La cobardía, sin embargo, es una actitud. Es un modo consciente y voluntario de obrar, de comportarse, de decidir qué hacer y sobre todo qué no hacer. No es menos cierto que en alguna ocasión uno puede comportarse como un cobarde, sobre todo, cuando la cobardía es movida o facilitada por el miedo. Es la menos nociva, y la única cobardía comprensible (que no aceptable). Pero una vez superado el temor, se despeja el camino, y dejamos atrás la actitud nociva. Si bien la dimensión propia del miedo es psicológica, la dimensión fundamental de la cobardía es social.

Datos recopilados
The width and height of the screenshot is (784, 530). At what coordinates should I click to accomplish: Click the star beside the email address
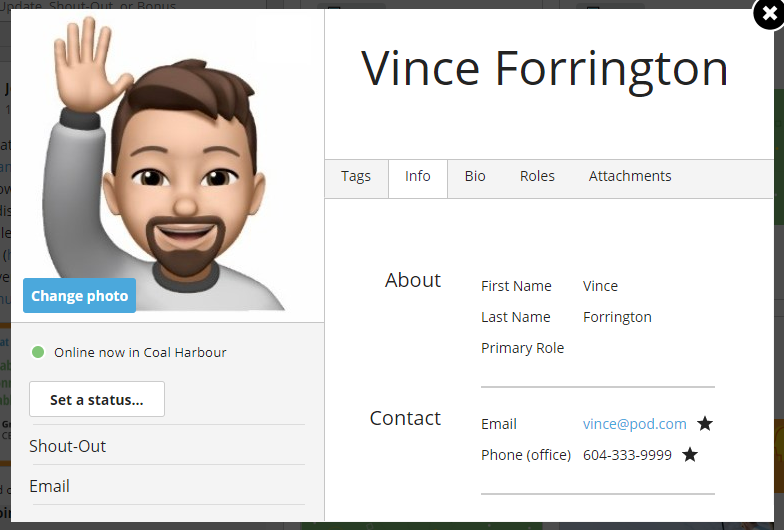click(705, 424)
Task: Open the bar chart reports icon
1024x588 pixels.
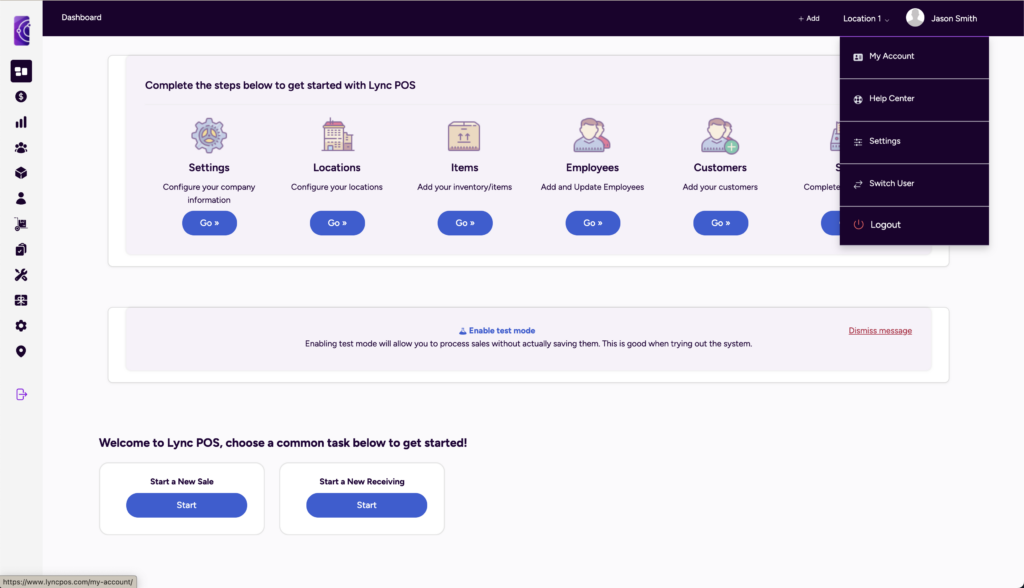Action: (x=21, y=122)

- **Tarea A**
¿Cuál es la dimensión fundamental de la cobardía según el texto sobre la cobardía?
- **Tarea B**
Prosigue el texto sobre la cobardía a partir de su última oración.
Los registros no tienen relación con el texto sobre la cobardía.

- **Respuesta escrita A**
La dimensión fundamental de la cobardía es social.

- **Respuesta escrita B**
En alguna de las representaciones conceptuales, la cobardía es un vicio que con frecuencia se relaciona con la prudencia. Vaya prudencia. ¿Cómo puede ser cercano a la prudencia, algo que anula al sujeto, que anula los valores? En todo caso sería la degeneración misma de la prudencia. Pensar que la cobardía es un exceso de prudencia, es olvidarse que la prudencia es una virtud. Es capacidad de diferenciar lo correcto de lo incorrecto para obrar del mejor modo. La prudencia que convoca a la huida no es estrategia, es solo táctica. Es un paso para volver de nuevo con las armas adecuadas. Prudencia es obrar con adecuación para lograr el resultado necesario con el menor costo posible y hacernos cargo de los inconvenientes que se desprendan. La cobardía es huir por definición, para con la huida obtener una recompensa. La primera merece exaltación. La cobardía, desprecio.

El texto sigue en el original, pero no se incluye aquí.